Project 4: IMAGE WARPING and MOSAICING

Kathryn Wang

PART A

Image Rectification

I needed to find the homography H such that p' = Hp, where p and p' are corresponding points in 2 images. I set up a system of equations derived from the homography relation. For each point correspondence, I formulated two equations based on the relationship. I used least-squares to solve for H. I moved on to warping one image to align it with the other. This involved applying the homography to the pixels of the image. I performed inverse warping to avoid holes in the output image. In inverse warping, I mapped pixels in the output image back to the source image using the inverse homography. I used interpolation during the warping process. Since the transformed coordinates might not align exactly with pixel grids, I used bilinear interpolation to estimate pixel values at non-integer coordinates.

Rectifying coaster to square

Image Mosaic

A big challenge in this step was determining the size of the output canvas for both images after warping transformations. To fix this, I transformed the corner points of the images using the homography and computed the bounding box that held all transformed points. For blending images into a mosaic, I use a simple weighted averaging technique to combine overlapping regions. The weights are calculated such that overlapping areas contribute equally to the final result. This basic approach results in a somewhat smooth mosaic. For the second part of this project, I implemented the gradual alpha masking.

PART B

Part 1: Detecting corner features in an image

I opted to utilize provided code (harris.py) to expedite this step. I processed the images by loading and resizing them to manageable dimensions, which reduced computational load. I also decided to tweak the parameters in harris.py to filter out some of the corners. I increased sigma in corner_harris, and increased min_distance and set threshold_rel in peak_local_max.

Part 2: Extracting a Feature Descriptor for each feature point

I extracted patches of size 40x40 pixels centered on each keypoint and then resized these patches to a standard size of 16x16 pixels. I applied Gaussian blur to the patches to reduce high-frequency noise that could affect matching. Additionally, I normalized each patch to have zero mean and unit variance to reduce the effects of illumination differences and contrast variations between images.

Part 3: Matching these feature descriptors between two images

I implemented a feature matching algorithm based on Lowe's ratio test. For each feature in the first image, I calculated the distances to all features in the second image. By comparing the closest and second-closest distances, I could determine if a match was significant. A good match would have a closest distance that was a lot smaller than the second-closest one.

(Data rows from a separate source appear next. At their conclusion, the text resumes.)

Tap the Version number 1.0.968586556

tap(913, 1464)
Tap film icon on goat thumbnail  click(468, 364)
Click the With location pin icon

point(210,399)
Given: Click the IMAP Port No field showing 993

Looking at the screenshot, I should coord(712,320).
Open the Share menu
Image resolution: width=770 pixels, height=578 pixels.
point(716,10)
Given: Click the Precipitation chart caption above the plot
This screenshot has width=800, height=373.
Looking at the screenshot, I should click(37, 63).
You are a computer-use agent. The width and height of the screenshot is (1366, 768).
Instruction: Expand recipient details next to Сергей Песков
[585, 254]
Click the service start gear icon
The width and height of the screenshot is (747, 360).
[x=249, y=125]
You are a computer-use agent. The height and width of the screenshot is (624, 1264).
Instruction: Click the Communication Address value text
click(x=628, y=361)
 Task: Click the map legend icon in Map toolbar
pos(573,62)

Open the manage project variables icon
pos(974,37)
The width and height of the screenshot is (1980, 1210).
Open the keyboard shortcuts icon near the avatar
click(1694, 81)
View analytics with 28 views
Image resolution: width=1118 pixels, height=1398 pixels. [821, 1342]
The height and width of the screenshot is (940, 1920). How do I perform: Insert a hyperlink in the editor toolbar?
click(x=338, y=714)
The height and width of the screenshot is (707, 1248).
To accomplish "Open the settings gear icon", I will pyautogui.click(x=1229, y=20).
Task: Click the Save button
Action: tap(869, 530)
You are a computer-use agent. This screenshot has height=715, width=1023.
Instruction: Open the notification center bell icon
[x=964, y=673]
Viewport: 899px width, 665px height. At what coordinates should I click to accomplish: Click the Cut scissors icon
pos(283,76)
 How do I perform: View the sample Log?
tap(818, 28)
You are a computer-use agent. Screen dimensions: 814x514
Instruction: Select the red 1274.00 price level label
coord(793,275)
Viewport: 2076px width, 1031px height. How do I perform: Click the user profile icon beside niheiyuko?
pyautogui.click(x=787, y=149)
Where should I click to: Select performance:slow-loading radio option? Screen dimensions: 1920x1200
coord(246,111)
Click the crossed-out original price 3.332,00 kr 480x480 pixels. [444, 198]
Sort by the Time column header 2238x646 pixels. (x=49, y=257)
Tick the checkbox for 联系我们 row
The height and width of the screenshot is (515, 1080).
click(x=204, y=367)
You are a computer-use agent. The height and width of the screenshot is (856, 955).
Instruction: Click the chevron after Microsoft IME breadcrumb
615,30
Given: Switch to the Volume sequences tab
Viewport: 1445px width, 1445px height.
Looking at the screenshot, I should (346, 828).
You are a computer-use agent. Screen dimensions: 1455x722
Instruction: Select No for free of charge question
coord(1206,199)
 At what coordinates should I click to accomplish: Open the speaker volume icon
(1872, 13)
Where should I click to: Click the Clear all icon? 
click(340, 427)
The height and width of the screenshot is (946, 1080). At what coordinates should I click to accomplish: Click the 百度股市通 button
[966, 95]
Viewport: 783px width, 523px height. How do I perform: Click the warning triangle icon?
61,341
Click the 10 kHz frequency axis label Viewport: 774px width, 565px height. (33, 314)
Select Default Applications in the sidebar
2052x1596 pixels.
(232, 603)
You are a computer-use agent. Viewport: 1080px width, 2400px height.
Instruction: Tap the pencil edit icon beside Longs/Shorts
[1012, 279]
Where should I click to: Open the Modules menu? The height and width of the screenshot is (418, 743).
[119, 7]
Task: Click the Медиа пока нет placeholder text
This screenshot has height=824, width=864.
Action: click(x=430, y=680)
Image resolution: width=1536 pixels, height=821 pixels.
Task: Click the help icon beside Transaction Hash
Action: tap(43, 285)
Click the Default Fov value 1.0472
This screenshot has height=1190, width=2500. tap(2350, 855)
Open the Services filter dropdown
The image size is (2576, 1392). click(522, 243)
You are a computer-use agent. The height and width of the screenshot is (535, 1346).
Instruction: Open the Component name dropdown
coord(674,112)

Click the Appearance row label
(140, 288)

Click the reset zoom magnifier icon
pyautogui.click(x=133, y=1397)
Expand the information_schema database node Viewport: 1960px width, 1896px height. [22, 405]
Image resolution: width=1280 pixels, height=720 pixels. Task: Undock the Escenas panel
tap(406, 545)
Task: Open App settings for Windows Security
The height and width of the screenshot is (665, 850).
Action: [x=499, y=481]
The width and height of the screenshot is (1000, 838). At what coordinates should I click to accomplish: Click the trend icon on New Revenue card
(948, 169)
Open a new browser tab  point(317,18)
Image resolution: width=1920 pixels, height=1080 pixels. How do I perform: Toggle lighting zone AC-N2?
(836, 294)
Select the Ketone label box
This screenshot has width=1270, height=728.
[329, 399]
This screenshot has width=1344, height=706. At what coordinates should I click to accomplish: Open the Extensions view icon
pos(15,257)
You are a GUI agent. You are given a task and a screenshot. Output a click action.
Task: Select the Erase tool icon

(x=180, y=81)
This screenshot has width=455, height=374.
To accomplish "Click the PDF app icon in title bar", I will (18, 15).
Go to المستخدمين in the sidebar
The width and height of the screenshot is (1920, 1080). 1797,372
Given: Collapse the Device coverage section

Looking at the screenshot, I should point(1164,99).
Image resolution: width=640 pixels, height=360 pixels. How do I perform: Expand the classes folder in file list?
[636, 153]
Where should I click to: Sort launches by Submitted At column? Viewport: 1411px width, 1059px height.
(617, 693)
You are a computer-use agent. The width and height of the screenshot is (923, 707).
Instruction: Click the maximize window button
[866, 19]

Part 4: Use a robust method (RANSAC) to compute a homography

The goal is to find the homography matrix that best maps points from the first image to corresponding points in the second image, that is also robust to incorrect matches. I implemented RANSAC by randomly selecting subsets of matched points to compute candidate homographies. For each candidate, I transformed the points from the first image using the homography and measured how well they aligned with the points in the second image. By counting the number of inliers, which are points that fit the homography within a certain tolerance, I identified the homography with the maximum number of inliers as the best estimate. After computing the homography, I extracted the inlier matches based on this best estimate and plotted them to confirm their accuracy. We can see the number of matches slightly reduces post RANSAC.

Part 5: Produce a mosaic

I calculated the size of the output mosaic by transforming the corners of the images using the homography and determining the combined dimensions. This also required adjusting the homography to account for any necessary translation so that that both images would fit properly into the mosaic space. I implemented alpha blending using alpha masks. I created alpha masks for both images, where each mask had values that smoothly decreased from the center of the image to the edges. This helps to reduce the visible seams and gradually blends the images where they overlap. I performed a weighted averaging by dividing the accumulated pixel values by the combined alpha mask.

Learnings

Throughout this project, I learned a lot of the complexities in feature detection, matching, and image transformation. One of the most memorable lessons is the importance of consistent coordinate handling. Early on, I came across issues where the images were being warped in unexpected directions. This was due to inconsistencies in how I was handling (x, y) and (y, x) coordinates in my code. Even small discrepancies in coordinate conventions can cause big errors, which requires meticulous attention to detail. The coolest thing I learned was the power of the RANSAC algorithm in computing homographies even with outliers. Implementing RANSAC and seeing it robustly estimate the correct transformation by selecting the inlier matches was very cool.